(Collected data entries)
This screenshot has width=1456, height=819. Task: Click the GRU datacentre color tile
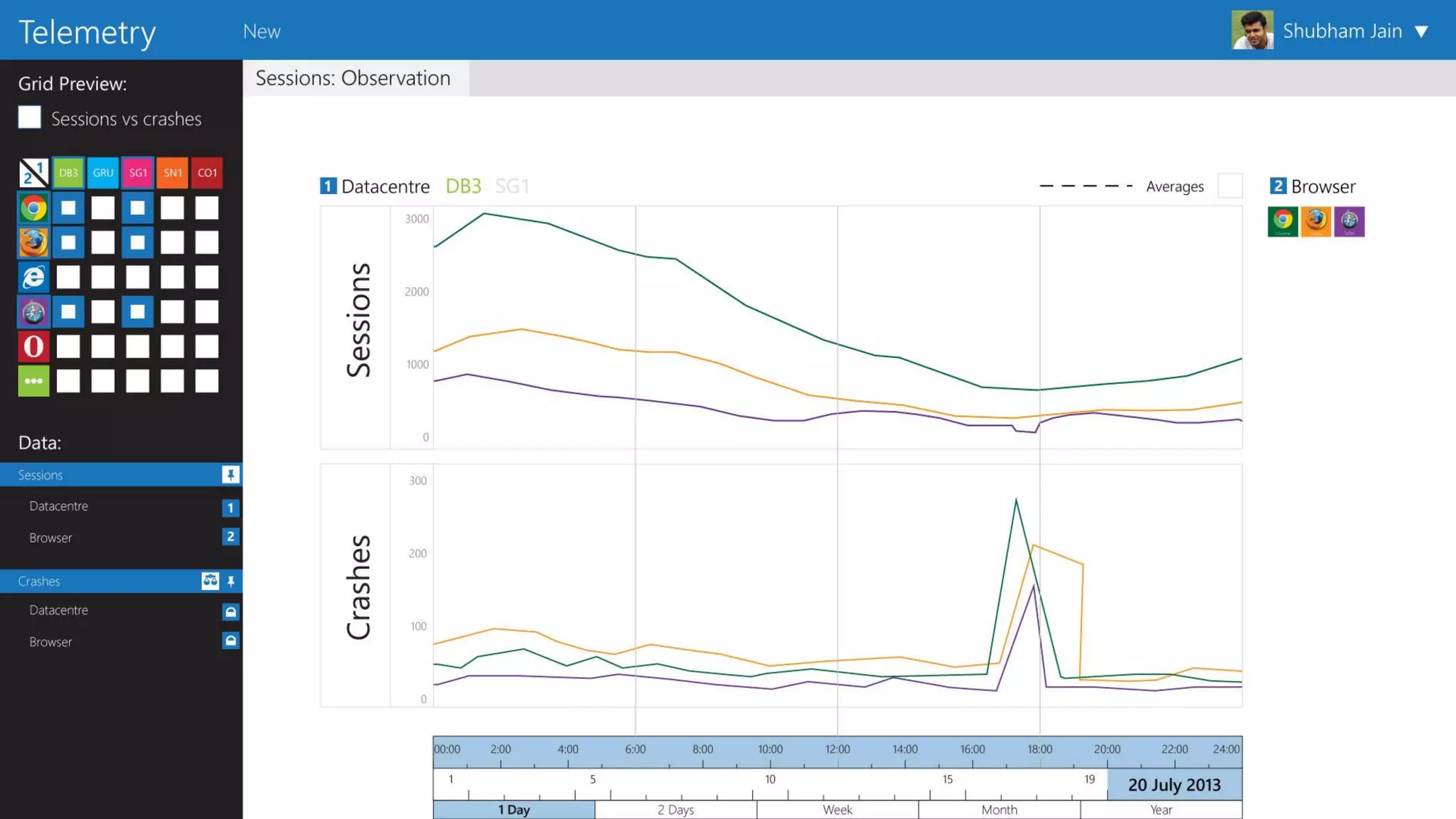coord(103,173)
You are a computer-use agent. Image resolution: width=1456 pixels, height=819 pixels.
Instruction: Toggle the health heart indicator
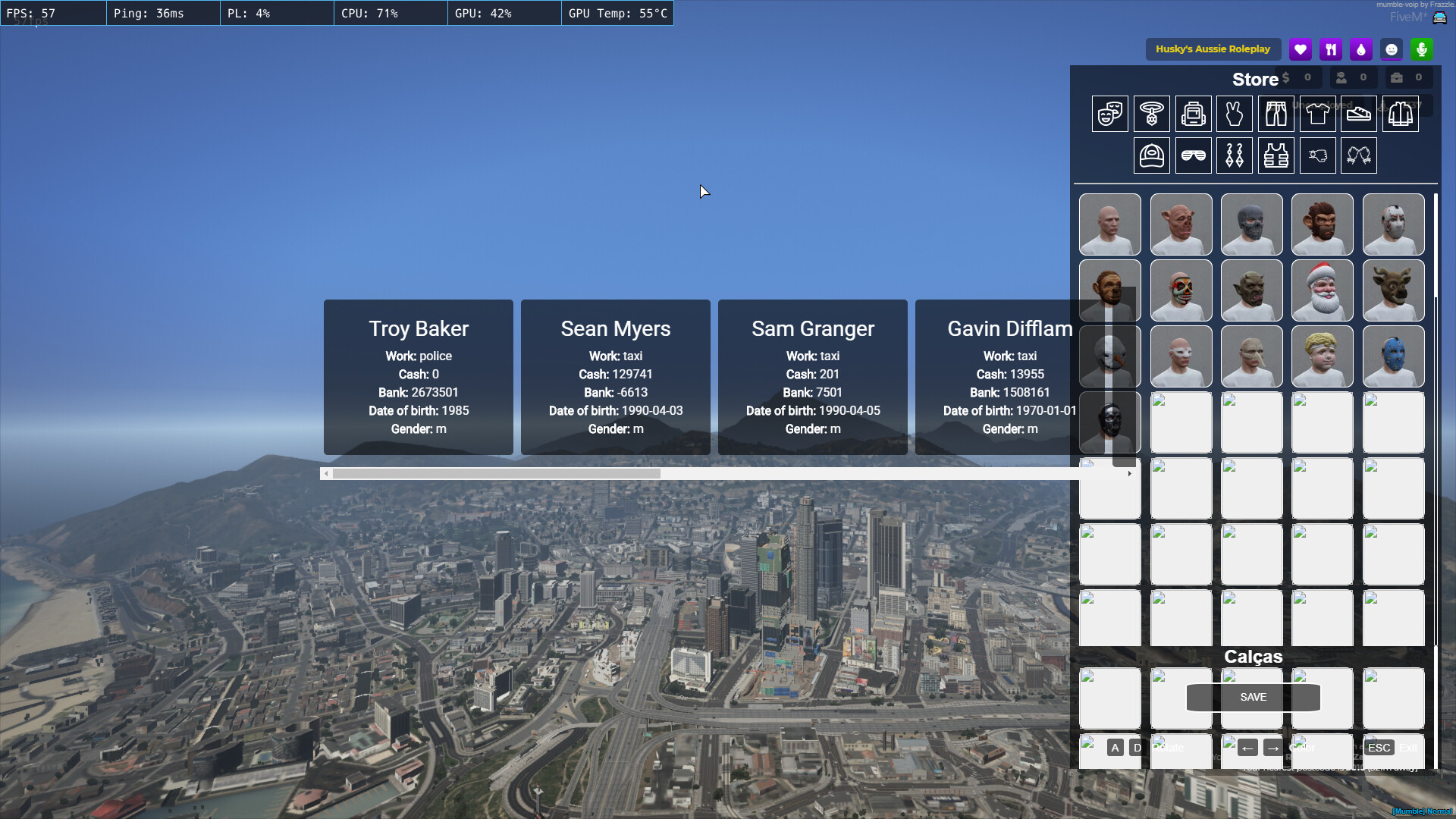[1301, 49]
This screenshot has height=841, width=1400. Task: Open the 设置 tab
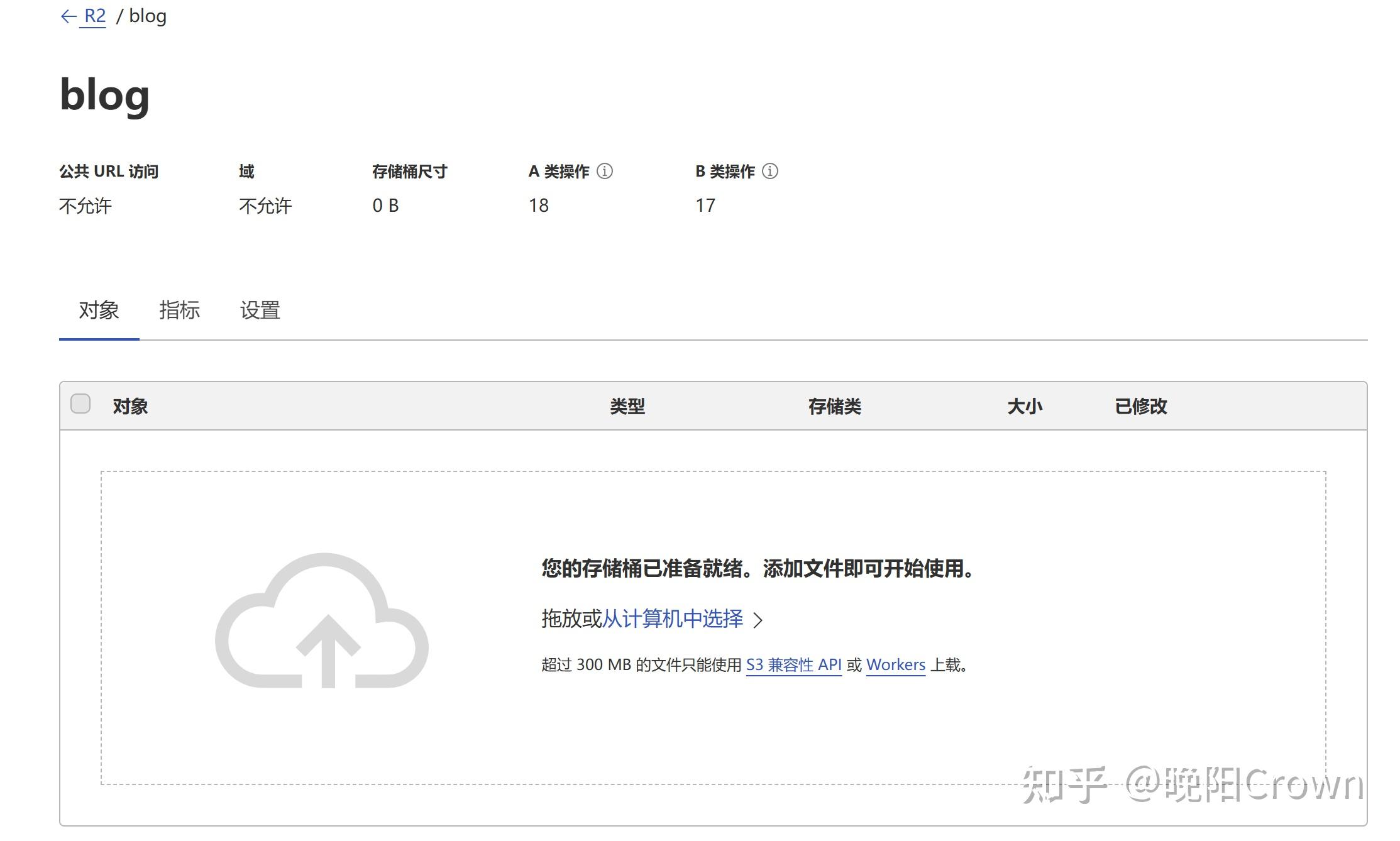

**TASK DESCRIPTION**
Please transcribe exactly the lines from the one that contains "Instruction: Toggle the" through the closing line of the entries, with no pictures.

**TASK OUTPUT**
Instruction: Toggle the health heart indicator
[1301, 49]
This screenshot has height=841, width=1400. Task: Open the 设置 tab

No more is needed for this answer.